Claude Monet ispira impressioni ed emozioni, letture e scritture. A quasi tutti. Avete tempo fino all’11 febbraio del prossimo anno per visitare la mostra allestita a Roma presso il Complesso del Vittoriano e aperta dal 19 ottobre, con 57 opere (compresi alcuni grandi pannelli e tre oggetti) in cinque sezioni, tutte provenienti dal Museo Marmottan di Parigi (proprio a Monet dedicato), curata da Marianne Mathieu (vice-direttrice parigina).
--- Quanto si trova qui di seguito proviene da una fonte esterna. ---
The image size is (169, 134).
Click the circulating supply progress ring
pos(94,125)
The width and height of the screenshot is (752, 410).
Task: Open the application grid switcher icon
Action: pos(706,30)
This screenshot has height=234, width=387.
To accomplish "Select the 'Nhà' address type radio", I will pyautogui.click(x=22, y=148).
Per me il giorno giusto è stato il 22 novembre: bell’allestimento, rassegna rappresentativa e di qualità, intensa passione!

Il pittore Claude-Oscar Monet nacque a Parigi il 14 novembre 1840 e morì nella sua Giverny normanna il 5 dicembre 1926. I capolavori sono tantissimi, contenuti nei maggiori musei di tutto il mondo, il Marmottan ospita la collezione più ampia visto che comprende le circa 100 tele conservate dallo stesso autore ed ereditate dal figlio Michel.
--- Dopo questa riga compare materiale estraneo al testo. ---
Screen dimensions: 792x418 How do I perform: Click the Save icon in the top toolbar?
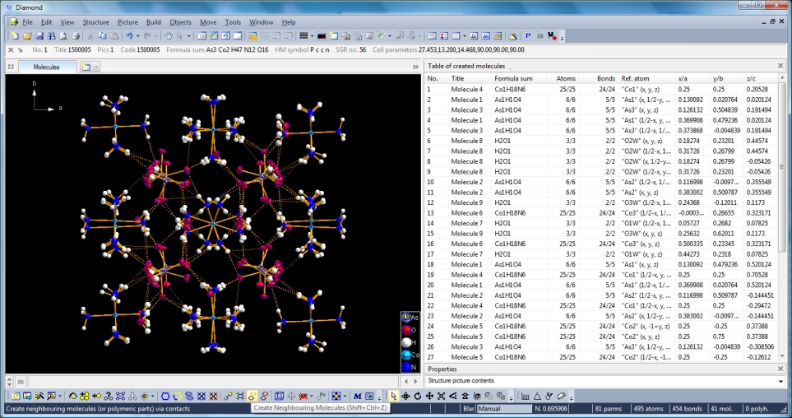pyautogui.click(x=38, y=36)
Troverete le caricature giovanili e i ritratti dei due figli (della prima moglie, scomparsa a soli 31 anni, nel 1879), i paesaggi degli ecosistemi metropolitani e rurali eletti a scenario e il magnifico giardino (alberi, fiori, laghetti, ponticello, ninfee) costruito a immagine e somiglianza di quel che voleva impressionare. LeggereTutti consiglia una guida di letture per tutti, a introduzione della mostra.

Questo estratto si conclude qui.